Familial hypocalciuric hypercalcemia (FHH) is inherited in an autosomal dominant manner. Individuals have two copies of each gene (one inherited from each parent). For a condition with autosomal dominant inheritance, one mutated copy of the gene in each cell is sufficient to cause the condition. An affected individual may inherit the mutated copy of the gene from an affected parent, or the mutation may occur for the first time in the affected individual. An individual with FHH has a 50% (1 in 2) risk to pass on the mutation to each of his/her children.

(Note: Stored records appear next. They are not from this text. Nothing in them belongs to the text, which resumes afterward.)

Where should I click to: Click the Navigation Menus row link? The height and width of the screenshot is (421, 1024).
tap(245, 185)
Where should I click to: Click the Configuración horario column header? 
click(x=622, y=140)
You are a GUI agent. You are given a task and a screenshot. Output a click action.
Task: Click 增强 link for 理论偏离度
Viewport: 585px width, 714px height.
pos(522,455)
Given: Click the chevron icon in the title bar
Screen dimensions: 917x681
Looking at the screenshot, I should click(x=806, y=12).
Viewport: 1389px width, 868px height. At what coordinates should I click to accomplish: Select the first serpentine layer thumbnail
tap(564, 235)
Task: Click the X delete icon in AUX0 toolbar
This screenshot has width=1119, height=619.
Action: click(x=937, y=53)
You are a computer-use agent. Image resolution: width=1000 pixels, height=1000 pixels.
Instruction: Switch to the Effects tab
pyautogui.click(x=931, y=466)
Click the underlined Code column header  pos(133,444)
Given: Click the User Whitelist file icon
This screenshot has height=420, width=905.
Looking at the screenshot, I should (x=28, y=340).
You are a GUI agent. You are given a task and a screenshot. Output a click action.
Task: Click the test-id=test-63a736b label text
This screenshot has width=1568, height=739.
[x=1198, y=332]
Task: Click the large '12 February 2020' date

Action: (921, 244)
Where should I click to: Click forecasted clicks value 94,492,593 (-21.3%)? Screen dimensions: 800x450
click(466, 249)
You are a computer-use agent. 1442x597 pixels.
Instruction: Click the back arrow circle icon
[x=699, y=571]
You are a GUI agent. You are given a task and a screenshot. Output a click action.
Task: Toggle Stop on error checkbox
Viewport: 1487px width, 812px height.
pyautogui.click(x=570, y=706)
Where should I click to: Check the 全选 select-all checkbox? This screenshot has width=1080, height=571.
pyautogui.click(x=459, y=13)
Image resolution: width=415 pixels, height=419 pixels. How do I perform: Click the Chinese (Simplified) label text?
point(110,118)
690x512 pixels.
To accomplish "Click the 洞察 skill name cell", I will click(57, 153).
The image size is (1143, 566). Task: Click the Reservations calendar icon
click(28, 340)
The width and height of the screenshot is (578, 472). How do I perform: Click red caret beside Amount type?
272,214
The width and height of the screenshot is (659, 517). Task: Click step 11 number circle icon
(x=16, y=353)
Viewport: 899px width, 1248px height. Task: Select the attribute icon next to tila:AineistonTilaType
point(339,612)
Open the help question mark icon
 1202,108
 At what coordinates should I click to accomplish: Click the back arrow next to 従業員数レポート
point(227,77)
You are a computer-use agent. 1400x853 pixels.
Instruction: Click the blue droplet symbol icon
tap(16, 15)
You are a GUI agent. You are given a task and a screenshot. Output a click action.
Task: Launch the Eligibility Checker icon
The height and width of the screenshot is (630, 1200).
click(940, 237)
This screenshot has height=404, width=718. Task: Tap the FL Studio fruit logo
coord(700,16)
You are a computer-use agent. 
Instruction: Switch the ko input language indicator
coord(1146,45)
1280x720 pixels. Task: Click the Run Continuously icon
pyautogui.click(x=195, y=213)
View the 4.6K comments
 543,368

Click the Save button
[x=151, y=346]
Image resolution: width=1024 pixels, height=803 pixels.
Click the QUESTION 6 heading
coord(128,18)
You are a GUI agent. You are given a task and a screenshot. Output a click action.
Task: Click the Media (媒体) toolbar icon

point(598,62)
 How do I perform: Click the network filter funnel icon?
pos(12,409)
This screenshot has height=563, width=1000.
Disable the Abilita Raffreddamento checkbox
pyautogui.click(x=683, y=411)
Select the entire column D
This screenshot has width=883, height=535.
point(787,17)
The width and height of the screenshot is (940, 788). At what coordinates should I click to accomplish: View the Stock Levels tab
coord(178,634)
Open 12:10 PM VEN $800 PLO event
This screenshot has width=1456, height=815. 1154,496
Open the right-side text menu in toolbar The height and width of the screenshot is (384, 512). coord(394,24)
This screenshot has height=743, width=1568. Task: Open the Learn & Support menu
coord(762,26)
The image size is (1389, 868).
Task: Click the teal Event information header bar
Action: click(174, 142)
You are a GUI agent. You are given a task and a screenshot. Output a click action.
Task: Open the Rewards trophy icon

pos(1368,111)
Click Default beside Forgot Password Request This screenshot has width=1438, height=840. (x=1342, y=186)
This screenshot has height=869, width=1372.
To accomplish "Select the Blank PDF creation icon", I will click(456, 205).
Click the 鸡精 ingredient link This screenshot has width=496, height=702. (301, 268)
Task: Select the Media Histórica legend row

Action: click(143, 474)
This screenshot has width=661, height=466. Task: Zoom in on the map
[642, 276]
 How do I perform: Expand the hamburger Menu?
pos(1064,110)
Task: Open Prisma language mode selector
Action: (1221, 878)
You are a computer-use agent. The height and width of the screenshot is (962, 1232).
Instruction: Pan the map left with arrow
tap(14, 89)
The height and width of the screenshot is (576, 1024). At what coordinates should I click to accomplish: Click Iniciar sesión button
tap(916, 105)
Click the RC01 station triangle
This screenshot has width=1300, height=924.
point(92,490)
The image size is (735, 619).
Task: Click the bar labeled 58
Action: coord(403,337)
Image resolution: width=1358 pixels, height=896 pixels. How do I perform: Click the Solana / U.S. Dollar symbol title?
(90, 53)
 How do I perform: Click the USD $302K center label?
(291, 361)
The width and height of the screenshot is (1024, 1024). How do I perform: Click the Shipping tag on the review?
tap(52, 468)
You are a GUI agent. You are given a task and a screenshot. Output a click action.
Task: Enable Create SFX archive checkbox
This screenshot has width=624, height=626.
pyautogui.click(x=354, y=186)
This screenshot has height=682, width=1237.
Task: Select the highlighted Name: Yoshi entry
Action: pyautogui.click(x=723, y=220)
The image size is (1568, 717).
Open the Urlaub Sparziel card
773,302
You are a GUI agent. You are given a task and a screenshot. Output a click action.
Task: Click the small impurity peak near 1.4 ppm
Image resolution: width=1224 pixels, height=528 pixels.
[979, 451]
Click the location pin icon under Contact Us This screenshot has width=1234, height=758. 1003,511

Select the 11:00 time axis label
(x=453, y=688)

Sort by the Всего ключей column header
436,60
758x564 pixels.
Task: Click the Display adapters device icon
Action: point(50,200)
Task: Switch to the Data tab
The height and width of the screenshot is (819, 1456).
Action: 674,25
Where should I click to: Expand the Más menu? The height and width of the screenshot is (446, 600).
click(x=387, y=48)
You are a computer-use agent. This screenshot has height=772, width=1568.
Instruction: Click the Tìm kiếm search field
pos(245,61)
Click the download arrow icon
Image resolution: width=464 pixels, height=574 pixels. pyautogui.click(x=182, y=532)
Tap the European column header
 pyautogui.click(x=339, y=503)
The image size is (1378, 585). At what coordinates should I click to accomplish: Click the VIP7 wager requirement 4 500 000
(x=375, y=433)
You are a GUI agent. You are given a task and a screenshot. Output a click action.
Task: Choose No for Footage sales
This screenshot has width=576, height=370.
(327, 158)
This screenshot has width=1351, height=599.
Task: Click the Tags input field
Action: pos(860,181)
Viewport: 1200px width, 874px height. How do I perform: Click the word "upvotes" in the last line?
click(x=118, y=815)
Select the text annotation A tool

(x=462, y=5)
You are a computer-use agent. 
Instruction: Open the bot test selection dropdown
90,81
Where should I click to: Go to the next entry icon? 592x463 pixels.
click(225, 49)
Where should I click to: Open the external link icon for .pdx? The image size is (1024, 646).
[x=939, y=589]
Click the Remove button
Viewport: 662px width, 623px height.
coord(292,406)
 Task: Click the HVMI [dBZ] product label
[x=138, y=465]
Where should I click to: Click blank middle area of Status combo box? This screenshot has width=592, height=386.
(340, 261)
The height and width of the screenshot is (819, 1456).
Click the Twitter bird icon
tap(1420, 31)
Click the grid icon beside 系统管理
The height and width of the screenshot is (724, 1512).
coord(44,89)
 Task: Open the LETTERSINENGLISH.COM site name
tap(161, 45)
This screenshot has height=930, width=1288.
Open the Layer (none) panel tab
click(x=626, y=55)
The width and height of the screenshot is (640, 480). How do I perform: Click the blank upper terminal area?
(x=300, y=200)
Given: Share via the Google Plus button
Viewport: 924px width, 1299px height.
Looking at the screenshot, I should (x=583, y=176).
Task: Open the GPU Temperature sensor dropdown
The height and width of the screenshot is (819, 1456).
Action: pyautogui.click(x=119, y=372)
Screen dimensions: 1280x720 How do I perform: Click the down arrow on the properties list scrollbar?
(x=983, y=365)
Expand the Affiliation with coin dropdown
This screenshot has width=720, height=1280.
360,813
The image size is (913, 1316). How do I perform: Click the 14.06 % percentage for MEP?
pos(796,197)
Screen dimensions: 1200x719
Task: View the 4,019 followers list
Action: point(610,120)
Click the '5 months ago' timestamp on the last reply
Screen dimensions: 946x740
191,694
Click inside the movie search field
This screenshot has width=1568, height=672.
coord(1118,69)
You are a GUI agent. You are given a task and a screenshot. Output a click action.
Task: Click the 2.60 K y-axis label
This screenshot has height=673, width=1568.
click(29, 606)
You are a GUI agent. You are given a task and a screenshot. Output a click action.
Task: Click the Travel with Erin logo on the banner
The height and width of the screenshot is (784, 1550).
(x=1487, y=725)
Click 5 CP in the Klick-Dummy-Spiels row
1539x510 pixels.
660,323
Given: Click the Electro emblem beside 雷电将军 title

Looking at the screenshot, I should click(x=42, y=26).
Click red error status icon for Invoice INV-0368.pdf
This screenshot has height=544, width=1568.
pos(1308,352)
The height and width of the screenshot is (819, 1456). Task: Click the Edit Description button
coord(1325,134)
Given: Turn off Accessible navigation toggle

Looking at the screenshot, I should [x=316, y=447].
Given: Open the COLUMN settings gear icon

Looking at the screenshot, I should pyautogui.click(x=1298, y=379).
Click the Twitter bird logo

Although most affected individuals have one mutated copy of the gene, it is possible for an affected individual to have a mutation in both copies of the causative gene. These individuals may have very little (or no) function in the mutated gene and have a more severe variation of the disease called neonatal severe primary hyperparathyroidism (NSHPT). Because two mutated copies of the gene cause NSHPT, this condition is inherited in an autosomal recessive manner. This condition may become evident within the first week of life and can be life-threatening; aggressive medical management is usually needed.[1] It is also technically possible for an individual to have two separate mutations in the same copy of the gene responsible for FHH.

For answers to specific questions about an individual's circumstances, a consultation with a genetics professional is recommended. Genetics pprofessionals can answer questions about the diagnosis, natural history, treatment, mode of inheritance, and genetic risks to other family members.
Last updated: 9/23/2011

  1. David Goltzman. Approach to Hypercalcemia. July 1, 2008; Accessed 9/23/2011.